The output must start at the line containing "Viewport: 1400px width, 865px height." in the records below and stop at the last line, matching each line exactly and leaving out every picture.

::::::::::

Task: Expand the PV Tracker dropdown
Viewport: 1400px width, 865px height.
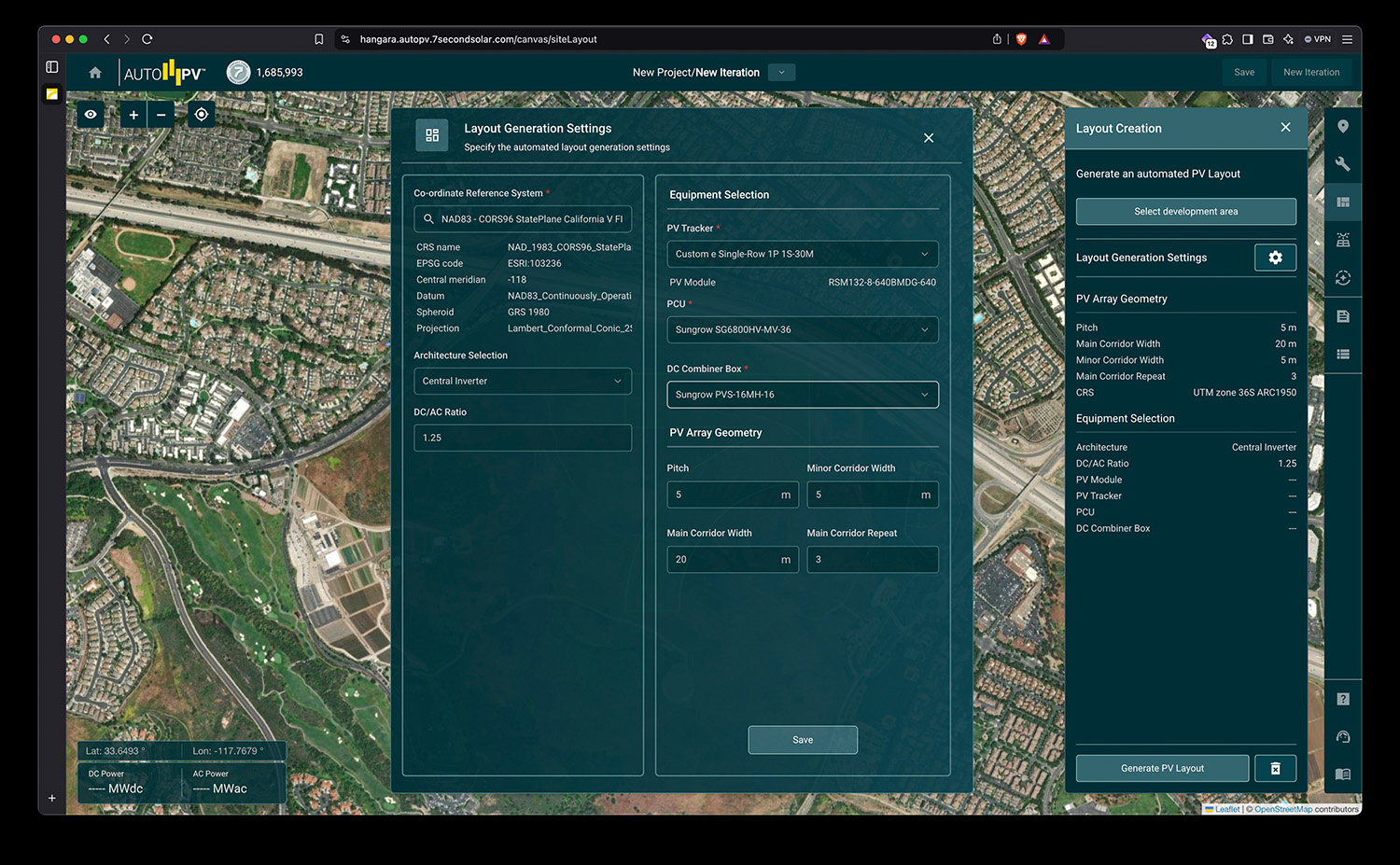Action: tap(803, 254)
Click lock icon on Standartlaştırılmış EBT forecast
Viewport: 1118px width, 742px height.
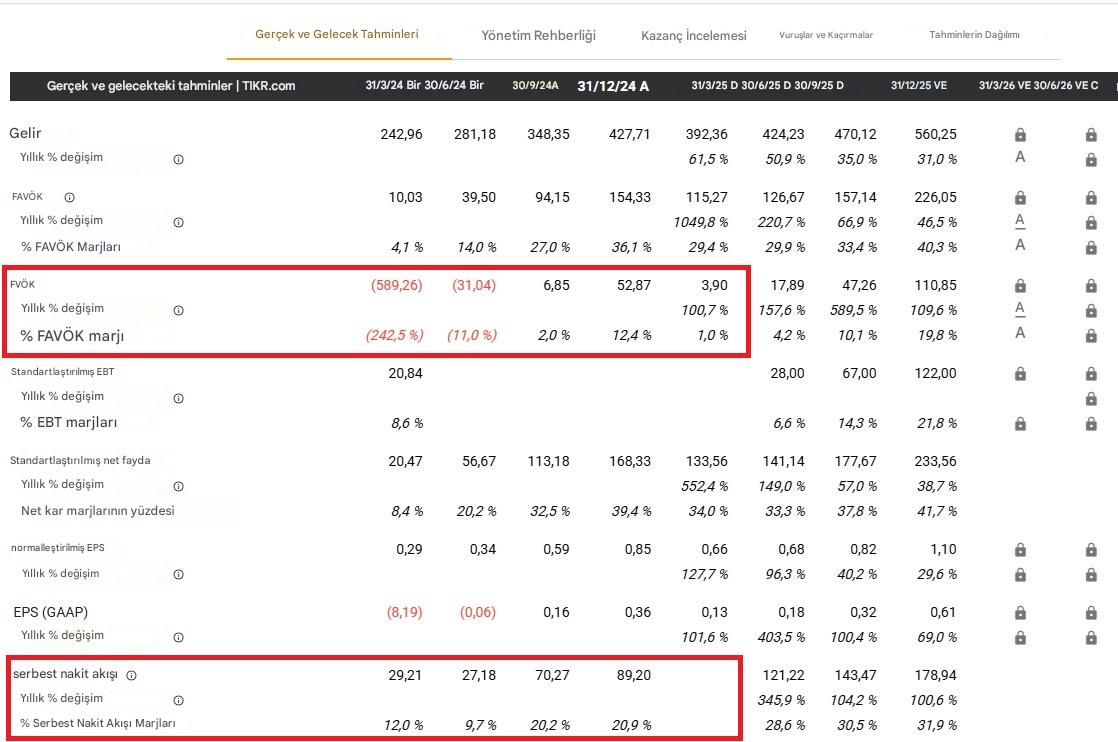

::::::::::

## [Answer to the exercise]
Viewport: 1400px width, 865px height.
Action: tap(803, 254)
Click lock icon on Standartlaştırılmış EBT forecast
Viewport: 1118px width, 742px height.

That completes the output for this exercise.